### PROBLEM SET:
**A)** For the book list, decide whether each statement below agrees with it. Give yes or no, with the words from the book list that decide it. (i) Angela's Ashes opens in 1935 Brooklyn. (ii) Cup of Tea collects speeches Osho gave to his friends. (iii) The writer of Sirishko Phool later denounced the book.
**B)** According to the book list, why is the story of Angela's Ashes told from Frank McCourt's perspective? Answer in one to three sentences.
**C)** Reproduce the part of the book list starting with "3. The God Father" and going on through "and governmental circles.".


    1. Angela’s Ashes – Frank McCourt
    It was a starter for me to explore books other than Enid Blyton and Nancy Drew while I was 7th or 8th grader; Angela’s Ashes is based on the memoirs of Frank McCourt. As such, the story is told from his perspective. Angela’s Ashes opens in 1935 Brooklyn, where Frank’s family is struggling to ward off poverty and disease. The primary foe is not religious intolerance. Instead, it is one of the oldest enemies of humanity: poverty and hunger. Yet, while the story contains lengthy stretches in which the characters are subjected to ever more demeaning spates of pain and abject misery, the story as a whole turns out to be a quietly triumphant experience – a testimony to the fortitude of the human spirit under even the worst circumstances.
    2. Cup of Tea – Osho
    A compilation of letters written by Osho to his friends and presented in the beautiful poetry. The cup of tea is filled with awareness and love which enlightens those who are thirsty for a spiritual life.
    3. The God Father – Mario Puzo
    The Godfather is an insightful sociological study of violence, power, honor and obligation, corruption, justice and crime in America. A turn-of-the-century Silician immigrant, “Don” Vito Corleone who is the head of one of the five Italian-American “families” that operates a crime syndicate. The ‘honorable’ crime “family,” working outside the system due to exclusion by social prejudice, serves as a metaphor for the way business (the pursuit of the American dream) is conducted in capitalistic, profit-making corporations and governmental circles.

    As for the remaining two, I would like to take THE ESSENTIAL NERUDA: SELECTED POEMS – Pablo Neruda and “Siris Ko Phool” by Parijat or “Da Vinci Code” by Dan Brown.

  6. dovan

    My first five picks would be:

    1. A little Prince- Antoine de Saint-Exupéry any child or a child within an adult can relate to. Damn the adults who cannot understand our drawing of elephant and boa constrictor.

    2. The second Sex- Simone de Beauvoir : Monumental book on feminism: shows, through history, how the women have been assigned the role of the ‘other’ …the denial of transcendence and the prison of immanence

    3.Sirishko Phool -Paarijaat : once u pick it, u cannot leave it till u get to the end. is it the language that flows, the conversations that explode or beautifully woven self destructive nihilist tendencies…the first time (a day before my eigth grade final) to the fourth time I read, I equally feel it’s hypnotic grasp. This book is my all time favorite though the writer herself denounced it in her later marxist life.

(Pixel-coordinate grounding data)
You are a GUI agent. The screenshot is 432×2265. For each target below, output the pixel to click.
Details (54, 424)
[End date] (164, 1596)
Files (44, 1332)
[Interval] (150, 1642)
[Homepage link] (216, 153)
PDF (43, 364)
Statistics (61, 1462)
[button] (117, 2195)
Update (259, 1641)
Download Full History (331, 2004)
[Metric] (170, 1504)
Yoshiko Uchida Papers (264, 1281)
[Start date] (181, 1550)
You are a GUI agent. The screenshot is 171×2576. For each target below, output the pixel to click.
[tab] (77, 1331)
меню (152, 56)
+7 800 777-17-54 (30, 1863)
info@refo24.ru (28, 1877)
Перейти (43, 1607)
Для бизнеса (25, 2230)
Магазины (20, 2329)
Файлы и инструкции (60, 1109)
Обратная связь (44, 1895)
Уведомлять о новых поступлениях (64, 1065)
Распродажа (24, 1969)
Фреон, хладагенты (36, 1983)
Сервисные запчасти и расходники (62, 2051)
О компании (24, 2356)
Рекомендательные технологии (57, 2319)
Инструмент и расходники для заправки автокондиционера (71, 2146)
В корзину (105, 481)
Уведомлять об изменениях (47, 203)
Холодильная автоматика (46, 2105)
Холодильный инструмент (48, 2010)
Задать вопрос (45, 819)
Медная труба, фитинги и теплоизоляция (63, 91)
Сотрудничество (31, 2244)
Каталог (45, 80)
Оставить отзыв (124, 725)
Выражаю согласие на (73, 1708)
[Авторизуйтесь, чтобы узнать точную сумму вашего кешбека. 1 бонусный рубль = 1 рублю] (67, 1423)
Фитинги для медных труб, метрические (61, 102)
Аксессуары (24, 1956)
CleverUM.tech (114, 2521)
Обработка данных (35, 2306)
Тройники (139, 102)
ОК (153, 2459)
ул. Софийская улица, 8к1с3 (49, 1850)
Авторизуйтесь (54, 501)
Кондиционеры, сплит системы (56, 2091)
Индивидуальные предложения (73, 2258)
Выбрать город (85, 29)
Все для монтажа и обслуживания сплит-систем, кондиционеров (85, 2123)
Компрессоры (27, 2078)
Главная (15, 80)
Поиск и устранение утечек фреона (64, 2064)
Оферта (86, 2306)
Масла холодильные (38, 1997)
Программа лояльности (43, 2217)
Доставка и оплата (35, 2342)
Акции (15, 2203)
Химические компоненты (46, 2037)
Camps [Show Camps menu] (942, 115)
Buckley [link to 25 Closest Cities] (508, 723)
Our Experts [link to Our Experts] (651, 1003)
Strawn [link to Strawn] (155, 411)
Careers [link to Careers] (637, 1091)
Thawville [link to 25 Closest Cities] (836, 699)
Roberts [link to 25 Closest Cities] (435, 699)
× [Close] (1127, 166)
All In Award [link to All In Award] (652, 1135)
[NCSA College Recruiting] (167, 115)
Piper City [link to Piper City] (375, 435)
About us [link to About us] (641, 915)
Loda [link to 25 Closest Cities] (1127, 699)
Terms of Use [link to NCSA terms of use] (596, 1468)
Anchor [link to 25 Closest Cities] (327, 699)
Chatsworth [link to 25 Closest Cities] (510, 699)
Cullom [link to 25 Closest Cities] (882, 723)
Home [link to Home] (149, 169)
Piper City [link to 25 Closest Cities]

### ANSWERS FOR THE EXERCISE:
**A)**
(i) Yes: "Angela’s Ashes opens in 1935 Brooklyn"
(ii) No: "A compilation of letters written by Osho to his friends"
(iii) Yes: "the writer herself denounced it in her later marxist life"

**B)** The story is told from Frank McCourt's perspective because Angela's Ashes is based on his memoirs.

**C)**
3. The God Father – Mario Puzo
    The Godfather is an insightful sociological study of violence, power, honor and obligation, corruption, justice and crime in America. A turn-of-the-century Silician immigrant, “Don” Vito Corleone who is the head of one of the five Italian-American “families” that operates a crime syndicate. The ‘honorable’ crime “family,” working outside the system due to exclusion by social prejudice, serves as a metaphor for the way business (the pursuit of the American dream) is conducted in capitalistic, profit-making corporations and governmental circles.